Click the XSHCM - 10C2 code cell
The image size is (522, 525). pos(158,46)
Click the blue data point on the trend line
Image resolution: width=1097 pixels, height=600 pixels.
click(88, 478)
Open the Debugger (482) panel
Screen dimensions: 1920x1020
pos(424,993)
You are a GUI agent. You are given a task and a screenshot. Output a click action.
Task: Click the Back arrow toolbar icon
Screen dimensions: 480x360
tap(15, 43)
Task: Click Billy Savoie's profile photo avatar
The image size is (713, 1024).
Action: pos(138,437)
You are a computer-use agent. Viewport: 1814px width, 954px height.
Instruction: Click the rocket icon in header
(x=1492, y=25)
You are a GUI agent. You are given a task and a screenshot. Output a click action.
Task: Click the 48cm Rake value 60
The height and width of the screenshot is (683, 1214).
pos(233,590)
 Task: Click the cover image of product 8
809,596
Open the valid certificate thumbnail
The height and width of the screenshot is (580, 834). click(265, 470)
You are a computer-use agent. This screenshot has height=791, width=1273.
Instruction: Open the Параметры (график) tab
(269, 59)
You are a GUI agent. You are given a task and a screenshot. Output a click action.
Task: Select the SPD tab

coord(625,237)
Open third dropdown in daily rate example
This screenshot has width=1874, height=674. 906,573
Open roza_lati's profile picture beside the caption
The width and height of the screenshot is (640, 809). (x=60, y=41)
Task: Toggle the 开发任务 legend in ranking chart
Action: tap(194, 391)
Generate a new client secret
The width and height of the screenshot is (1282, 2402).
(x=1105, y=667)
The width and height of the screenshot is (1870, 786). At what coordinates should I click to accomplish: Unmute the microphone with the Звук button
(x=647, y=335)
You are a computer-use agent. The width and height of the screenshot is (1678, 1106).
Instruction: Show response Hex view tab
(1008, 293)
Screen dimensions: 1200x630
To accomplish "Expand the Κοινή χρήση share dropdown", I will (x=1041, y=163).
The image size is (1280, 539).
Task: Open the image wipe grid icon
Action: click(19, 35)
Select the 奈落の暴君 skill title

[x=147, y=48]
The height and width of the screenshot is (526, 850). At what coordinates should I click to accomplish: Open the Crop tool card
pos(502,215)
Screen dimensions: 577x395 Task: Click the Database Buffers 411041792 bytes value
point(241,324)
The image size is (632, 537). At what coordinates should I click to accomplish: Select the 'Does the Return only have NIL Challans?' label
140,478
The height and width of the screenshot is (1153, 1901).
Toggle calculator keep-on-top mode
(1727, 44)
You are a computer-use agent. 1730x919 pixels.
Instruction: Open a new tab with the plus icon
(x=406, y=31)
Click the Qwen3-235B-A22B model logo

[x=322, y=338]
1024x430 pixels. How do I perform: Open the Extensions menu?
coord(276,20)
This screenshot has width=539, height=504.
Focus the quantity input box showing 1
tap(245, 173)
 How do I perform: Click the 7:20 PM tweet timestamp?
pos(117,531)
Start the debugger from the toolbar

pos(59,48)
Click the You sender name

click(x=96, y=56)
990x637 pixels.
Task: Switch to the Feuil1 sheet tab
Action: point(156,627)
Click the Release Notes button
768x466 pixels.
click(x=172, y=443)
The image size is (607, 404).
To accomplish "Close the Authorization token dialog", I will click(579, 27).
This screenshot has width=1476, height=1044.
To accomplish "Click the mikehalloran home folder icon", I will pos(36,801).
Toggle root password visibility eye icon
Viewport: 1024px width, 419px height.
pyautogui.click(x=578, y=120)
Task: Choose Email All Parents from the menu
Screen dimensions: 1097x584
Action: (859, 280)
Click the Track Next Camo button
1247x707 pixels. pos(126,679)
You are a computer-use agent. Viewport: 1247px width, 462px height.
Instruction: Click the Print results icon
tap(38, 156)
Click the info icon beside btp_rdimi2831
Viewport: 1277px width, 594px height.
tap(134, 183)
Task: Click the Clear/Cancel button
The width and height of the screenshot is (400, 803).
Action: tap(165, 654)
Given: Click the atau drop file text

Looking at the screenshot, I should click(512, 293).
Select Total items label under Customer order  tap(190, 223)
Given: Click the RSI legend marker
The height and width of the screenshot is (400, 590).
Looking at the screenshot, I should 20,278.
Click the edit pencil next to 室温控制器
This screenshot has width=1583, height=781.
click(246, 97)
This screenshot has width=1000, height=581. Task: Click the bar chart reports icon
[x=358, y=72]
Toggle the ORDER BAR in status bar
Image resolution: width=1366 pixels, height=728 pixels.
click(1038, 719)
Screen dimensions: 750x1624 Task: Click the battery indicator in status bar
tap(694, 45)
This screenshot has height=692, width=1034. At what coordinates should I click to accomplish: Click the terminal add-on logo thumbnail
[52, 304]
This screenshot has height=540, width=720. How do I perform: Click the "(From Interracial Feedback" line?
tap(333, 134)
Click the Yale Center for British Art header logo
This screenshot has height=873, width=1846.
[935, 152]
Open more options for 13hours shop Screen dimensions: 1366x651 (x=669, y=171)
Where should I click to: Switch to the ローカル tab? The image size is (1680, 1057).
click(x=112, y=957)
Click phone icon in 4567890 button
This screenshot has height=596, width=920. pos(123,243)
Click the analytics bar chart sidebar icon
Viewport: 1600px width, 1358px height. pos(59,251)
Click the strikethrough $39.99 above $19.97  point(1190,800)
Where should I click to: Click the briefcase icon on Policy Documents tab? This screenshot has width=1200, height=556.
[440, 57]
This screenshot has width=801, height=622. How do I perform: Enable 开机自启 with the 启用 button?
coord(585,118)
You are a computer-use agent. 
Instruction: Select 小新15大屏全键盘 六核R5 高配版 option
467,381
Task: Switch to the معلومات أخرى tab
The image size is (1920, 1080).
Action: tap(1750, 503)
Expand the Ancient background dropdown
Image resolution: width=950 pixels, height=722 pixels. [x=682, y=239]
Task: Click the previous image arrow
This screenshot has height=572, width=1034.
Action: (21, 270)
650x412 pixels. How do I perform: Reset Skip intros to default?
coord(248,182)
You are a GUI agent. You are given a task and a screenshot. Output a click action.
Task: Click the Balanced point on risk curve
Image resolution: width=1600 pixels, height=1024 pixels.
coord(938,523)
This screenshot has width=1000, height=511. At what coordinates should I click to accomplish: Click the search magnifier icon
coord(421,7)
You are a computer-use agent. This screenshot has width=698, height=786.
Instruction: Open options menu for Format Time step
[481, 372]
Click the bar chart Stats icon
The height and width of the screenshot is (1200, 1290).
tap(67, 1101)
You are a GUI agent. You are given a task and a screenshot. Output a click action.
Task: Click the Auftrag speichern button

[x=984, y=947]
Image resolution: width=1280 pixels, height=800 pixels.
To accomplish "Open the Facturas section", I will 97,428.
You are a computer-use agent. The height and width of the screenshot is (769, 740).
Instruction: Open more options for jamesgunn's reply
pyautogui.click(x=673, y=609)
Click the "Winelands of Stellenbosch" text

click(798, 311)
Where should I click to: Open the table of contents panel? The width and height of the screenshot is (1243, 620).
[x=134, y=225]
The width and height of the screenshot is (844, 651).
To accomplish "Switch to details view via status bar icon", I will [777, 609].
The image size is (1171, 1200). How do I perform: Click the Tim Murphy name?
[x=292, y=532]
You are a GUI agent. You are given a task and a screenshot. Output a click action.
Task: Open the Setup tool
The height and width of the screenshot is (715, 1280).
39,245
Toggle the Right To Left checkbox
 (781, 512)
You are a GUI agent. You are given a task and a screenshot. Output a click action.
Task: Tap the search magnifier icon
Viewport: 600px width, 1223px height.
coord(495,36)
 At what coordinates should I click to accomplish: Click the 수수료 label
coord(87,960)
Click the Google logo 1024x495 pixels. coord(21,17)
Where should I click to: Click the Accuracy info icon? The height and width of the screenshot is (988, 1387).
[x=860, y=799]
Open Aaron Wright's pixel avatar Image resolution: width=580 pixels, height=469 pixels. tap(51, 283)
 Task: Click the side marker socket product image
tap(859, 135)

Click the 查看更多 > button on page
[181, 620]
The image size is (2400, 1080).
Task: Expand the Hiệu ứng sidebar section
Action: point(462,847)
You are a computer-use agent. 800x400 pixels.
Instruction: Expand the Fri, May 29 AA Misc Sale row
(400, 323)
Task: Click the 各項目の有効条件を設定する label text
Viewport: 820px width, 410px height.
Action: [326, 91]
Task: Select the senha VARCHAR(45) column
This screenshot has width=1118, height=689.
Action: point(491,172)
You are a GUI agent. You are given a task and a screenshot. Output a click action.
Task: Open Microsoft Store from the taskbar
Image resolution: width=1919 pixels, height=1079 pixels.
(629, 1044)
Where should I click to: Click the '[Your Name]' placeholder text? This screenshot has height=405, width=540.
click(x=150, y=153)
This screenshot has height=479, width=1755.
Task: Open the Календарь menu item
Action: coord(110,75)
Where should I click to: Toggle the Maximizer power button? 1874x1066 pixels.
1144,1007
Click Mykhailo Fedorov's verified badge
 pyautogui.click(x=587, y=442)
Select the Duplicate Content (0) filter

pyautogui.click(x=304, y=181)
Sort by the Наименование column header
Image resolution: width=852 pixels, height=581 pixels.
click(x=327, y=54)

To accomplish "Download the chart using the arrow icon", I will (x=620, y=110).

Prompt: Find every line of the data that includes the string "arrow". Copy each of those lines.

Answer to this exercise:
Task: Click the Back arrow toolbar icon
Task: Click the previous image arrow
To accomplish "Download the chart using the arrow icon", I will (x=620, y=110).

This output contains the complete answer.